Can There Only Be One?
by Sean Carolan
The amount of reeling that the British music industry has done in the wake of the passing of John Peel has caught an awful lot of people off-guard. In a recent op-ed piece in the Guardian, Pulp's Jarvis Crocker says some very nice things:
"Ultimately, I think, Peel's appeal came down to something very simple: he was an enthusiast. The only reason he was doing what he was doing was because he loved it - and he loved it so much that he wanted to share it with people. To have your own radio show and play just what you like! To communicate with the audience just as if you were talking to a friend. What a simple idea! How obvious!"
But he winds up with this zinger at the end:
"So how come no one else is doing it?"
On their message boards, WOXY.com's Mike Taylor reflected that "It's amazing and sad that there's been no one quite like Peel here in the USA who has enjoyed such a longstanding, respected & influential position with the public at large re: music."
And it's my opinion that, in the US at least, it ain't gonna happen.
There's a few things that work against it here in the states, the broadcasting environment itself being one of the biggest. Let's not forget that the BBC is, relative to the British population, kind of like PBS on steroids. It very organically grew in quite a different way than American radio:
- Outside of a couple of historical anomalies, England only had one broadcasting corporation until 1955.
- The BBC ran all legal radio (non-TV) broadcasting until some time in the seventies.
- The BBC runs a mutlitude of transmitters all over their country, each of which pumps out each of their four terrestrial radio signals, with regional inserts as necessary. If they're playing something you want to hear, and you're within the country's borders, reception is rarely a problem.

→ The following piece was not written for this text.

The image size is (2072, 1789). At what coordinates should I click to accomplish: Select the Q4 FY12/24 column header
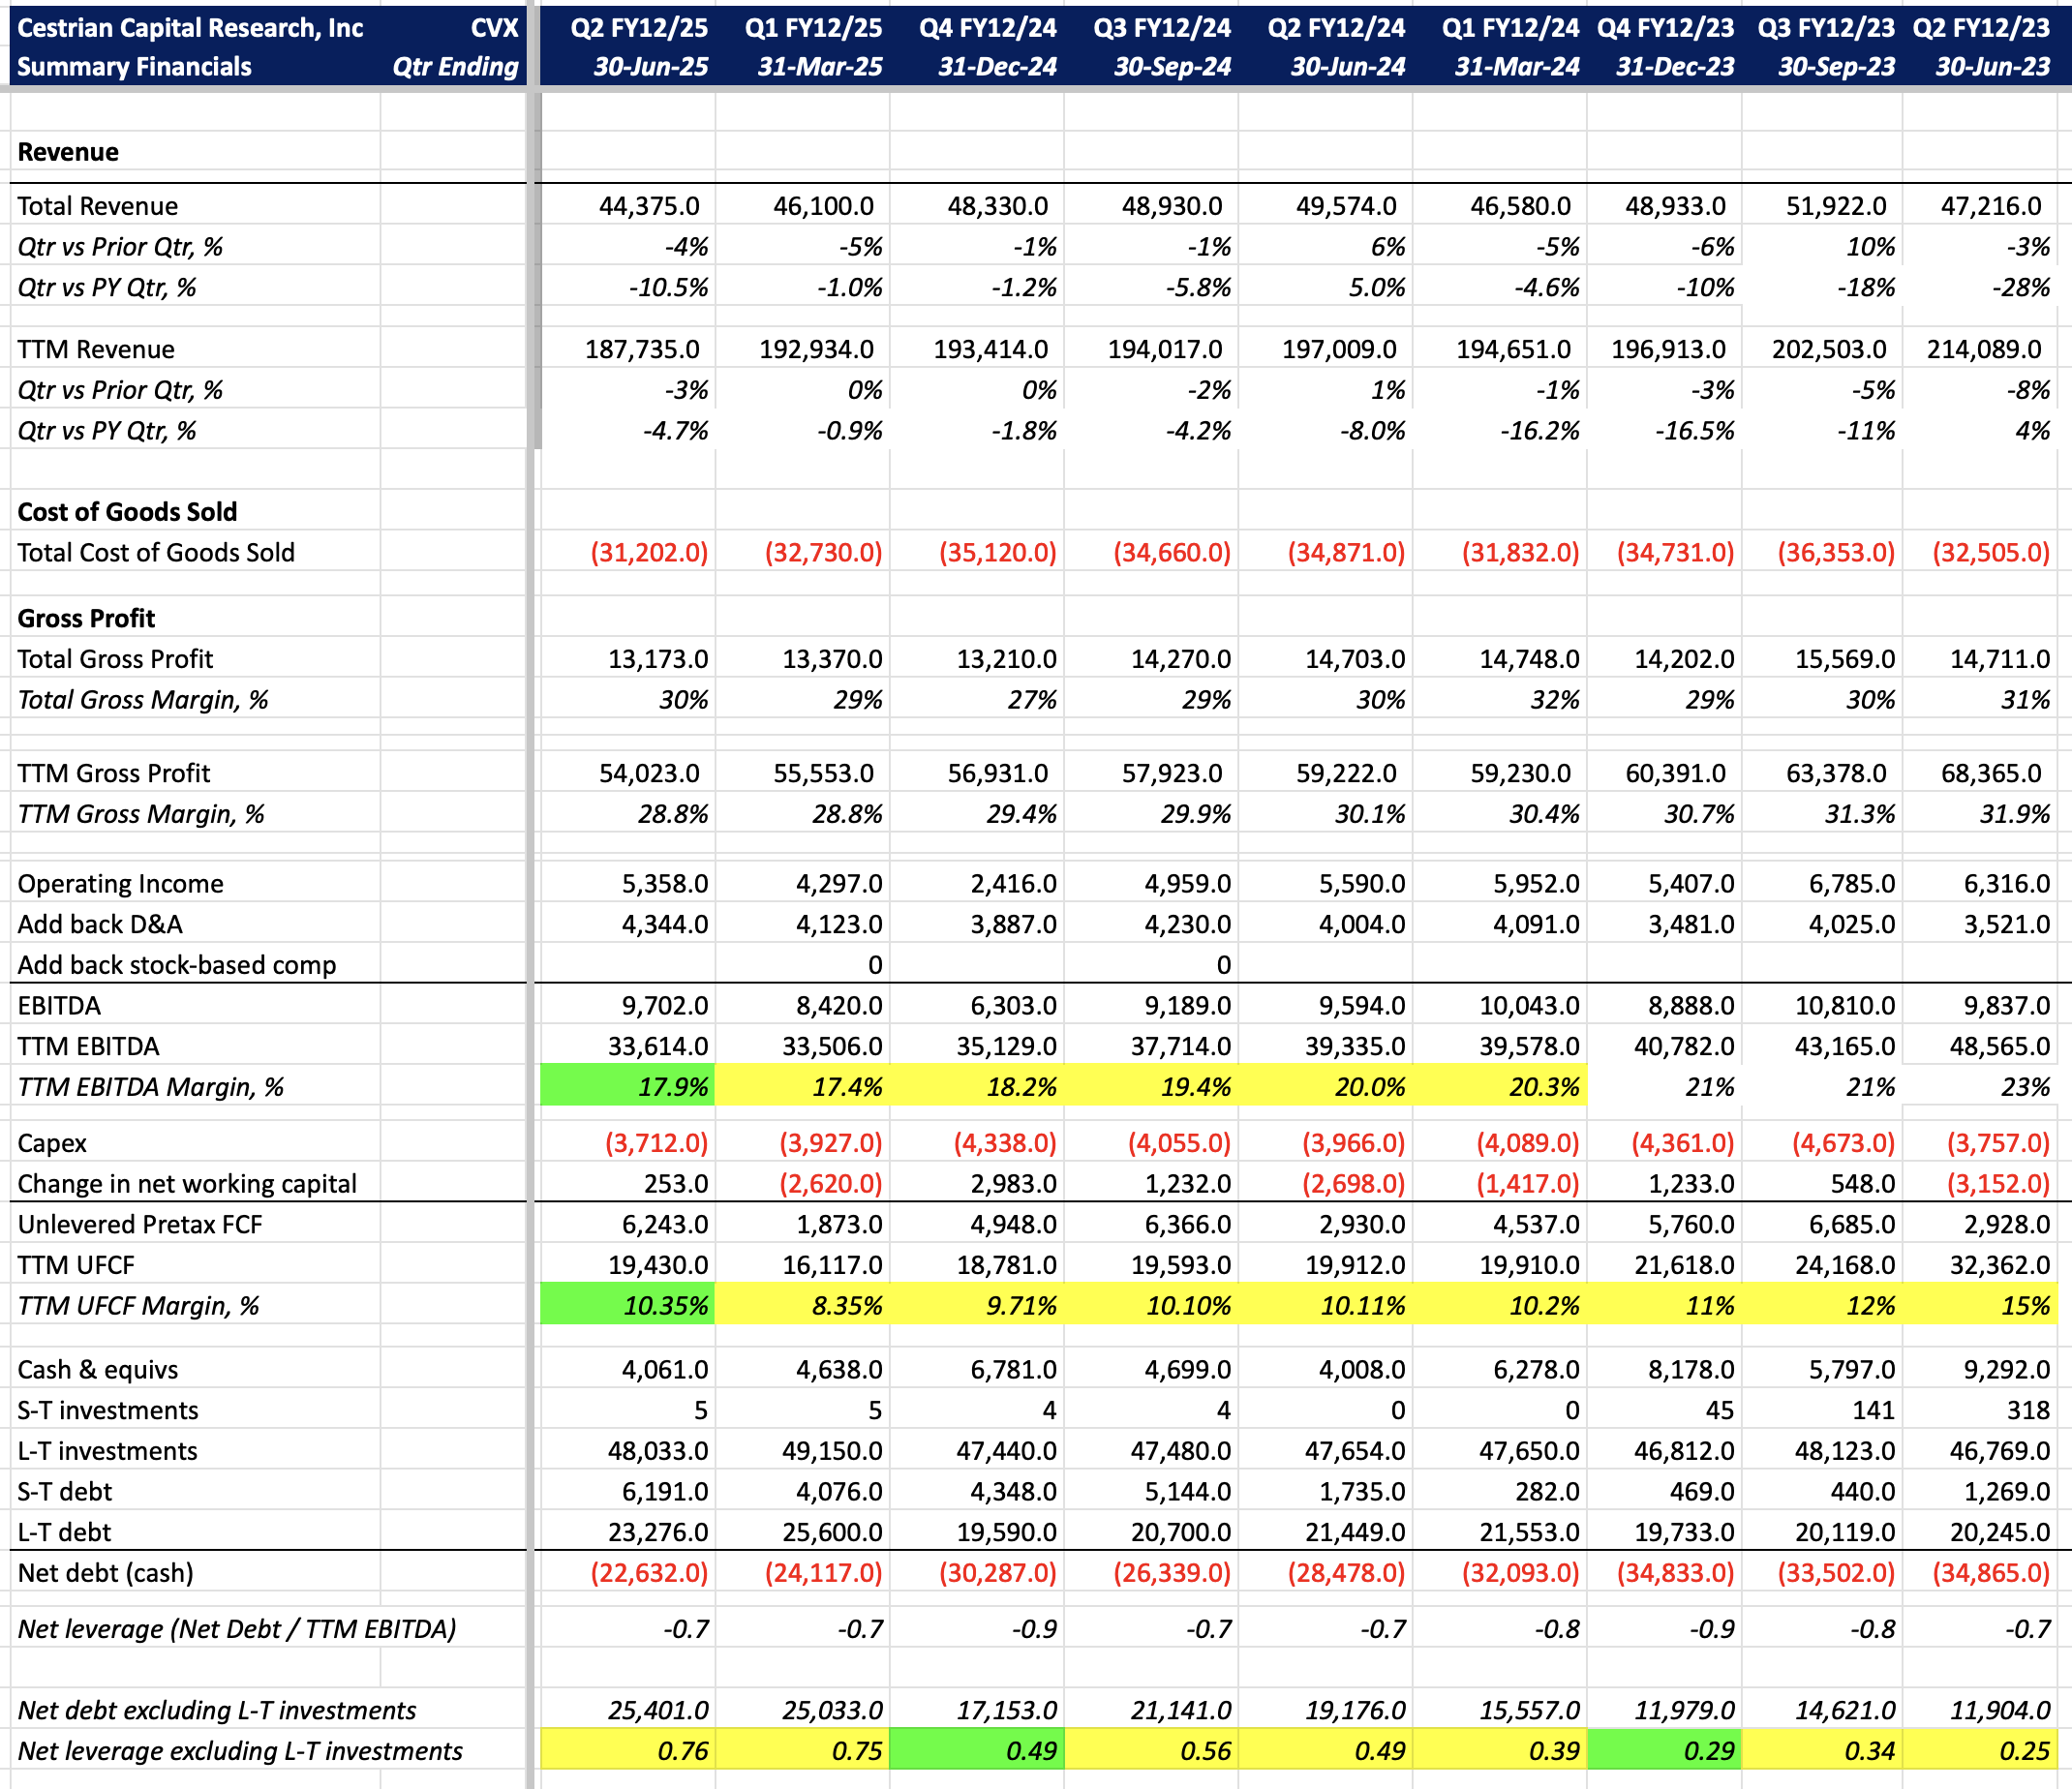click(987, 28)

- Because each radio owner pays a radio license fee, the BBC is obligated to serve them in whatever is judged to be the most diverse way. That's why, for instance, BBC Radio 1 now includes a primetime Asian pop/club show, since they felt that Britain contained a license-paying audience that would be well-served by it. (Check out the Bobby Friction and Nihal show - pretty interesting stuff, and championed vocally by Peel when it was first added.)
- Because the BBC needs to pay attention to its listeners, it did so quite intently when they tuned away in droves to listen to pirate stations in the mid 60's. Clearly, it realized, there was an audience that it was not serving that needed to be served, and while altruism took a back seat to politics when the pirate stations were banned, the BBC reacted in a way you'd never expect a government-mandated monopoly to: by hiring the best of the pirate broadcasters (Peel included) to create a suitable fulfillment for the void left by the banning of the pirates.

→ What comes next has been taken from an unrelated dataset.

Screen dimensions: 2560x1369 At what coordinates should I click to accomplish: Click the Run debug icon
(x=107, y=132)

By the time of his death, Peel's one-man diversity campaign was viewed rightly by BBC management as an aspect of their public service mandate. (Though they actually were sort of marginalizing him, too - he'd been bumped to 11pm-1am GMT. Because the BBC their own Tivo-like service for their Radio 1 specialty shows at their website, he could have been on any time of the day and I'd still have been able to catch any of his archived shows for a week.)
There aren't many public radio stations in the US that would consider having a mandate to present such diverse rock programming; rock is not traditionally part of Public Radio's domain. And, of course, commercial radio couldn't care less about airing new artists except on those rare occasions when it decides it needs a playlist refresher (that is, if the money's right.)
That does leave Internet radio - even with fewer resources than the BBC, all it took for there to be such a thing as John Peel was a combination of knowledgability, integrity and heart, and while it's lucky for us that the rest of it took care of itself, the fact of the matter is that it did (and none, apparently, were more shocked at that fact than Peel himself.) I'm sure other like-minded souls on the Internet aspire to that - present company included - but I think it's safe to say there'll only ever be the one John Peel.